La garantía que terminaría por convencer a Josué para poner su confianza en este Dios que no se dejaba ver, consistía en haber sido testigo de las hazañas que El había hecho por medio de su siervo Moisés. Hazañas que marcarían indeleblemente la experiencia de fe de todo este pueblo de generación en generación. Hazañas, prodigios y maravillas que constituyen lo que podríamos llamar las catequesis de iniciación con las que los israelitas transmiten la fe a sus hijos, como se puede percibir a lo largo de todo el Antiguo Testamento. Como ejemplo, podemos leer parte de este salmo: “Escucha mi ley, pueblo mío, tiende tu oído a las palabras de mi boca… Lo que hemos oído y que sabernos, lo que nuestros padres nos contaron, no se lo callaremos a nuestros hijos, a la futura generación lo contaremos: Las alabanzas de Yahvé y su poder, las maravillas que hizo…” (Sal 78,1-5).
La intención del autor del libro del Éxodo es más que evidente. No hay ninguna interrupción por parte de Dios en su historia de salvación. Abrahán. Isaac y Jacob no son reliquias del pasado, no son personajes ilustres cuyos retratos se enmarcan y cuelgan en el salón para recordar tiempos mejores. ¡No, están vivos! Yo soy el Dios de Abrahán. Y si te digo que soy su Dios es porque su nombre no ha sido almacenado en los pliegues de la Muerte. ¡No! Yo soy su Dios. Y soy yo quien certifico que está vivo, así como también Isaac y Jacob.
A final de cuentas, esto fue lo que dijo Jesús a los saduceos, que eran escépticos, por no decir “ negacionistas” de la resurrección de los muertos: “Jesús les contestó: ¿No estáis en un error precisamente por esto, por no entender las Escrituras ni el poder de Dios?… Acerca de que los muertos resucitan. ¿No habéis leído en el libro de Moisés, en lo de la zarza, cómo Dios le dijo: Yo soy el Dios de Abrahán, el Dios de Isaac y el Dios de Jacob? No es un Dios de muertos, sino de vivos” (Mc 12.24-27).
Yo soy el Dios de tus padres. Así es como se presenta Yahvé ante Moisés, así es como se le da a conocer generando en él su confianza. Con su referencia a los patriarcas, le está señalando taxativamente que nada se ha interrumpido en lo que respecta a las promesas dadas a todo Israel por medio de ellos. Promesas que, teniendo como punto de partida su pueblo santo, se abren, como bien sabemos, a todos los pueblos de la tierra, llegando a su total universalidad con el acontecimiento salvifico por excelencia: la Encarnación.

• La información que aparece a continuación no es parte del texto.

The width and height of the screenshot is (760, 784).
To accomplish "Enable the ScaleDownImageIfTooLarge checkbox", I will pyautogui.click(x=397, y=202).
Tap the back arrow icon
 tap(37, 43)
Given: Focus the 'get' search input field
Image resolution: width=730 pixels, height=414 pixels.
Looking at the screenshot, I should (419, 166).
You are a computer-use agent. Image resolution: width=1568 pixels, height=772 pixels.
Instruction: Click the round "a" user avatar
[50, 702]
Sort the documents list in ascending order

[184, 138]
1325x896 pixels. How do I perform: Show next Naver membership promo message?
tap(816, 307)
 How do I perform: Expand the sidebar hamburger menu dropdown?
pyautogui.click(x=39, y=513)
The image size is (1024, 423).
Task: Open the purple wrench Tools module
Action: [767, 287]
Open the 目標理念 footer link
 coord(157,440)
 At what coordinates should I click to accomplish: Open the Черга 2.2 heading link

Yo soy el Dios de tus padres, le comunica Dios desde la zarza. Cada uno de ellos representa un eslabón de una gran cadena. En esta mi manifestación, lo que te estoy diciendo es que tú eres el siguiente eslabón. Aun cuando tantos años de esclavitud en Egipto bajo el yugo del Faraón, hayan llevado a pensar a mi pueblo que todo lo prometido a sus patriarcas no son más que palabras huecas, aquí estoy Yo contigo para decirte que las cumplo; y más aún, que empeño mi lealtad en todas y cada una de ellas. Aquí estoy contigo para hacerlas vida.
Moisés se encuentra ante esta Palabra con un aspecto o faceta de Dios que será absolutamente esencial para la relación, según la verdad, del hombre con Dios: ¡Es leal a toda palabra que sale de su boca!, es fiable; y, pase lo que pase o, más aún, nos haga pasar por donde nos haga pasar, su Palabra, sus promesas, son y serán siempre irrevocables.
A estas alturas, después de la bellísima noticia de la absoluta lealtad de Dios con su Palabra dada, y también la no menos bella de su fiabilidad, no nos queda otra que unir nuestras voces a la del salmista para cantar con él: “Es bueno dar gracias a Dios, y salmodiar a tu nombre, Altísimo, publicar tu amor por la mañana, y tu lealtad por las noches, al son del arpa de diez cuerdas y la lira, con un susurro de cítara. Pues con tus hechos. Dios mío, me regocijas…” (Sal 92,2-5).